§ RECORDS FOR THE TASK:

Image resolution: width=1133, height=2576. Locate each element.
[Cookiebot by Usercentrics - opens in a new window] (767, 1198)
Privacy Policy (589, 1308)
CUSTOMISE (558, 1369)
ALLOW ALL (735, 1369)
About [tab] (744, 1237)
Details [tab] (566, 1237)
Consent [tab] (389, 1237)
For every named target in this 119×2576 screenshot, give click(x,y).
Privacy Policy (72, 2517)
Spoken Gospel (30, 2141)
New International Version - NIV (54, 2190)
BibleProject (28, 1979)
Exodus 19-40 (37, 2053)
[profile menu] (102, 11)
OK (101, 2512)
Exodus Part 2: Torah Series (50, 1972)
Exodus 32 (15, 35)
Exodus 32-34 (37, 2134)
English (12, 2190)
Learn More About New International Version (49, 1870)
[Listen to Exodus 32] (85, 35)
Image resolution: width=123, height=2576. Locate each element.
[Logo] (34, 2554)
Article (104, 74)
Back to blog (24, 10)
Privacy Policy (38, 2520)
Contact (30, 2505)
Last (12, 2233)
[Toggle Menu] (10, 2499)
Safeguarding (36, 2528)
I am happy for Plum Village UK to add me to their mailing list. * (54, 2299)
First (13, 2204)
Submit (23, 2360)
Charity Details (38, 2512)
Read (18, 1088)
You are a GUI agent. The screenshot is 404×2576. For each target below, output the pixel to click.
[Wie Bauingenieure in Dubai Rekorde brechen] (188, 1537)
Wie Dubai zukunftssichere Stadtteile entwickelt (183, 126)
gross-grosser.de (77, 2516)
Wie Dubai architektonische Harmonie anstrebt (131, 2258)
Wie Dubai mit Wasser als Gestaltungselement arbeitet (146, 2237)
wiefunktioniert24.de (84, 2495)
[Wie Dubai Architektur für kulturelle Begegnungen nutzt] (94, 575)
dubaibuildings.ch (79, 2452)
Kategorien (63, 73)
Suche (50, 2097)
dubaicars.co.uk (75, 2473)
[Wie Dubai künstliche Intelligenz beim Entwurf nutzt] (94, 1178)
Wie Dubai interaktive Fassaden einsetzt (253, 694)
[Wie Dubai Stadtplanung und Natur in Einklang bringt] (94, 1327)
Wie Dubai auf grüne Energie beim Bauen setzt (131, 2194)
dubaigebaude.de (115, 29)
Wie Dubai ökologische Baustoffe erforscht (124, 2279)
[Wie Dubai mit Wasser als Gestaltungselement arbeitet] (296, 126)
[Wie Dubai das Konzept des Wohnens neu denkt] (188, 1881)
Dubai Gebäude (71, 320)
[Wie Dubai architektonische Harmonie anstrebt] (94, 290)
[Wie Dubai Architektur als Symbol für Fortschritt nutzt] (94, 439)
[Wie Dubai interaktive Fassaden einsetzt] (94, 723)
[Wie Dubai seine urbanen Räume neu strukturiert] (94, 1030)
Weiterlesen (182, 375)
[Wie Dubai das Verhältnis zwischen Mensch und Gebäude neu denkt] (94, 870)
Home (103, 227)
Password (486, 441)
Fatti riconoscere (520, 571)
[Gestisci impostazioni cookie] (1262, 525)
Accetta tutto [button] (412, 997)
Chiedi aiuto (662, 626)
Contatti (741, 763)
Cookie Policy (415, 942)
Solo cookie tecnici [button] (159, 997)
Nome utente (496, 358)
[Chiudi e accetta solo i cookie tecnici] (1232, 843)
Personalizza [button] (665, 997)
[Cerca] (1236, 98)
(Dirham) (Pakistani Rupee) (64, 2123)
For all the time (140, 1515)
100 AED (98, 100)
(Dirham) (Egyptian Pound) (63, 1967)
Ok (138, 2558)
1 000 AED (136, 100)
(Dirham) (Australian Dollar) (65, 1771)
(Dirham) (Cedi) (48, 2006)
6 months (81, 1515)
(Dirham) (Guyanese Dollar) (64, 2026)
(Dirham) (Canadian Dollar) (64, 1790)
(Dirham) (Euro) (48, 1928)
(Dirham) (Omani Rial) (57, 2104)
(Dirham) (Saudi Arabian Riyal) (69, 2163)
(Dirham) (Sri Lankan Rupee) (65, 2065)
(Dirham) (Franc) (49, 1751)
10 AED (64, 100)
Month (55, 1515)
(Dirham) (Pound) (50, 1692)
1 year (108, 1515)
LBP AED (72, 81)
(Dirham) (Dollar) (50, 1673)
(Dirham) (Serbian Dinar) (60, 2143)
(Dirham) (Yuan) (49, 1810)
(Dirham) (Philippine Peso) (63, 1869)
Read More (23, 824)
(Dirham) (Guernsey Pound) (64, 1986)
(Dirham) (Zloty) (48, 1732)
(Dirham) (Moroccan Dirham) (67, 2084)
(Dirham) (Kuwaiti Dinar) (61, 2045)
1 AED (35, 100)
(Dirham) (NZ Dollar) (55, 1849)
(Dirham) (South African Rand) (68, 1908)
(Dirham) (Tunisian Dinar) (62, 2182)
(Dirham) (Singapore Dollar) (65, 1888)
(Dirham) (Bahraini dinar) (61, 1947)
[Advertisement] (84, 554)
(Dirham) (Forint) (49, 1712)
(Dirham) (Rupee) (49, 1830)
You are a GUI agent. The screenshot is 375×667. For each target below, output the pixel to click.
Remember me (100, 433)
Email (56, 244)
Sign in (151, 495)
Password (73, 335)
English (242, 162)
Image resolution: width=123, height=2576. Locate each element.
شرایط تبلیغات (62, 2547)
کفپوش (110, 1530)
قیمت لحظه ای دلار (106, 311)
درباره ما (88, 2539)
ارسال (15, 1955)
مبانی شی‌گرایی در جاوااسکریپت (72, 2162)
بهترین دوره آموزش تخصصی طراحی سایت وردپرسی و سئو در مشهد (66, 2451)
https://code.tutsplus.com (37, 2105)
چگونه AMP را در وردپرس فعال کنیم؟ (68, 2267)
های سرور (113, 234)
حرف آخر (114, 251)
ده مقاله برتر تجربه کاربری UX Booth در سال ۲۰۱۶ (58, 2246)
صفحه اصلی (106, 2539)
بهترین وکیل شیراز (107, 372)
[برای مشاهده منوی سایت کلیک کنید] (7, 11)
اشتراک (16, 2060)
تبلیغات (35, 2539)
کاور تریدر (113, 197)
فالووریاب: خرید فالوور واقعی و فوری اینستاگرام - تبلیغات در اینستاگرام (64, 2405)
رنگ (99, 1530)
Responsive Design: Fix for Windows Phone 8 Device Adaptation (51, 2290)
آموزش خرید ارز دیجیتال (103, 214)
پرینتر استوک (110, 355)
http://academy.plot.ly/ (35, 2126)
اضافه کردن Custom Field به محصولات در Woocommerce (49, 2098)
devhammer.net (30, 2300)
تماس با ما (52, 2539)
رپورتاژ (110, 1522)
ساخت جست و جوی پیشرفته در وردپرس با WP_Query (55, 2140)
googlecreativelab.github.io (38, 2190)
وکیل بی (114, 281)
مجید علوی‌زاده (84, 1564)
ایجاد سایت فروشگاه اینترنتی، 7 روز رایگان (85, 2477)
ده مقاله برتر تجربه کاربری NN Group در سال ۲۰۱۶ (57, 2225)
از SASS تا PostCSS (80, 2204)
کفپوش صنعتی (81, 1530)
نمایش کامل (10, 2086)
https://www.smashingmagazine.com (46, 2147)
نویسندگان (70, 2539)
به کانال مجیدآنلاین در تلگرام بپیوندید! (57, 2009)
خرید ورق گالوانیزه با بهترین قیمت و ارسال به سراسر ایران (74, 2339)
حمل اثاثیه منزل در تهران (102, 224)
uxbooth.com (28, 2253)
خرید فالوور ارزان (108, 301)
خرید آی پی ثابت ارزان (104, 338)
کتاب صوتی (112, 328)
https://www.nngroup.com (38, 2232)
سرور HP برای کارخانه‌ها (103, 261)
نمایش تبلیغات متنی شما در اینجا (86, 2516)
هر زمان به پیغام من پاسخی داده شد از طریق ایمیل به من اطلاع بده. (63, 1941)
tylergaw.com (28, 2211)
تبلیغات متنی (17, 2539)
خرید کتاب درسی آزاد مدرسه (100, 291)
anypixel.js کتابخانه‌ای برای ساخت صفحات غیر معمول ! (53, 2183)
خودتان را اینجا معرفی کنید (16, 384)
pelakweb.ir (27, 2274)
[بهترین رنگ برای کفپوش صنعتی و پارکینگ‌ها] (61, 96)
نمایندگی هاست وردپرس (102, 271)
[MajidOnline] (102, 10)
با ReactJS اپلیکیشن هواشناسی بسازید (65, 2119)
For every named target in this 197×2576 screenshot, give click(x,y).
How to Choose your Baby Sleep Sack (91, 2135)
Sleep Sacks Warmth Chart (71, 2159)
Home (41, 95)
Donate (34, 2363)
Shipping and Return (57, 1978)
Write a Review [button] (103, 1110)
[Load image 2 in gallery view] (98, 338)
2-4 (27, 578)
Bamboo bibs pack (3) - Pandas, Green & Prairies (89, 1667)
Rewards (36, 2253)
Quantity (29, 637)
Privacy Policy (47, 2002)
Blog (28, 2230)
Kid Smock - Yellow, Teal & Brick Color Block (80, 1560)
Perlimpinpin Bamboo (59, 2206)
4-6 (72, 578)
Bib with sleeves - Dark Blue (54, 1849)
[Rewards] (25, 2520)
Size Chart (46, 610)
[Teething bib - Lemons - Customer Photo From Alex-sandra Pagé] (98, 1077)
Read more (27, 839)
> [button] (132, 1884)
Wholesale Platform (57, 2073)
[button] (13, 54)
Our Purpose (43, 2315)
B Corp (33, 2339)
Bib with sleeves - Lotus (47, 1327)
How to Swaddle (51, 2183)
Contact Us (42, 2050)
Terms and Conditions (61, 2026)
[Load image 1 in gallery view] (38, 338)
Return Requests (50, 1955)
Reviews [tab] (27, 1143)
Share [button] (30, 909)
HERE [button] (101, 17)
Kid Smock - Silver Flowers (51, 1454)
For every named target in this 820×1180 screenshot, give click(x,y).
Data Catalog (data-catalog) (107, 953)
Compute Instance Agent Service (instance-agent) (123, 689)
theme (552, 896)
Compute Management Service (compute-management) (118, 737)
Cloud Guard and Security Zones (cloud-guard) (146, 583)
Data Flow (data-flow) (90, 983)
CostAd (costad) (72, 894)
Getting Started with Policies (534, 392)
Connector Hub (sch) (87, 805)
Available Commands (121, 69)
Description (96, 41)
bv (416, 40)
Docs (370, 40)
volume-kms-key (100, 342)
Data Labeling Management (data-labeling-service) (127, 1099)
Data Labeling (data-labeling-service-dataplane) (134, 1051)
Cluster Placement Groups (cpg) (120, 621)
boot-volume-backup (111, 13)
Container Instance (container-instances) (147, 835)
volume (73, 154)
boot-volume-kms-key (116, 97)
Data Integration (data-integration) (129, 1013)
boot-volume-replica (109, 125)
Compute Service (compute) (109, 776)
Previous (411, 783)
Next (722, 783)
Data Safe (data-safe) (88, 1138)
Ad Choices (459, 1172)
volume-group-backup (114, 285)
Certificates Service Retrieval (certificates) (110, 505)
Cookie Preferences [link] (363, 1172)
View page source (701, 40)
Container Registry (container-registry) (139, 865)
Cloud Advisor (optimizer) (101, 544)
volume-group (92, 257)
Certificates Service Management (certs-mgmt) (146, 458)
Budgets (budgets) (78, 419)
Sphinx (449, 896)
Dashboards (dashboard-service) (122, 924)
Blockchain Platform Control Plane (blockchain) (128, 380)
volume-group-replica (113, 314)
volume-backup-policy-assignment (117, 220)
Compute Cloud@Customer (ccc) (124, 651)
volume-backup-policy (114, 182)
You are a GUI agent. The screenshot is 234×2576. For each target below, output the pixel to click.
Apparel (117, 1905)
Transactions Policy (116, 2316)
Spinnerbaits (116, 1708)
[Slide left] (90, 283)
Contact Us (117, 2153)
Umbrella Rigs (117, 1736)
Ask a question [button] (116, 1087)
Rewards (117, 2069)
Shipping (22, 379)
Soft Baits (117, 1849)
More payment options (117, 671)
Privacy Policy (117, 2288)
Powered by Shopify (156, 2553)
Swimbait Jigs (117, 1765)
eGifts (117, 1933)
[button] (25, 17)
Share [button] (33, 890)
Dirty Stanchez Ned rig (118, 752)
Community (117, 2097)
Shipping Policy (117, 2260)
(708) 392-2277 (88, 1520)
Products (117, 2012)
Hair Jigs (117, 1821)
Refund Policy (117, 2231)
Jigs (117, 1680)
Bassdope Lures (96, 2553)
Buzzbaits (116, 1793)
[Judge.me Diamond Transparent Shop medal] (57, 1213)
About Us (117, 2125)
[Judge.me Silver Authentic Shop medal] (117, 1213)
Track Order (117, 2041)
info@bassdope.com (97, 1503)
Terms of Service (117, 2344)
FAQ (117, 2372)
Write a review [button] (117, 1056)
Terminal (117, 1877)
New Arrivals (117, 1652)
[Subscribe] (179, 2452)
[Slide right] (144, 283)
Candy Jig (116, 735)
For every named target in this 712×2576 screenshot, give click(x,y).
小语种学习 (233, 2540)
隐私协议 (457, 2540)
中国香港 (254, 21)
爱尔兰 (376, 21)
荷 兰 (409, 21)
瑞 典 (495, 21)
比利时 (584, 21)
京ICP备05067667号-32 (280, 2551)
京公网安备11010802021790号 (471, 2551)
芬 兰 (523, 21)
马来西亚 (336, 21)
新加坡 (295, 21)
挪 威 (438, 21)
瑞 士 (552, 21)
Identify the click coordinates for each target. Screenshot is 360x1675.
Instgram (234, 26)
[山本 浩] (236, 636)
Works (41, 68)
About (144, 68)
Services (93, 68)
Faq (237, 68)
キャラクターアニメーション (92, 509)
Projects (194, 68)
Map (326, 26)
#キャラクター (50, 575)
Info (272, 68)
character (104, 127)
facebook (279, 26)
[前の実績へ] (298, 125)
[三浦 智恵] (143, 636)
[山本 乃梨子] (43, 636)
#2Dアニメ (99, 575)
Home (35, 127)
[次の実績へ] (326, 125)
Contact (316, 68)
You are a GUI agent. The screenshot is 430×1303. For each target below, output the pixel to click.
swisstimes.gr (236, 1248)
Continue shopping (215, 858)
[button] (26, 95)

§ WHAT NEEDS TO BE DONE: Every line that holds the word "برای" should be copied from the records.

§ OUTPUT:
[برای مشاهده منوی سایت کلیک کنید] (7, 11)
سرور HP برای کارخانه‌ها (103, 261)
anypixel.js کتابخانه‌ای برای ساخت صفحات غیر معمول ! (53, 2183)
[بهترین رنگ برای کفپوش صنعتی و پارکینگ‌ها] (61, 96)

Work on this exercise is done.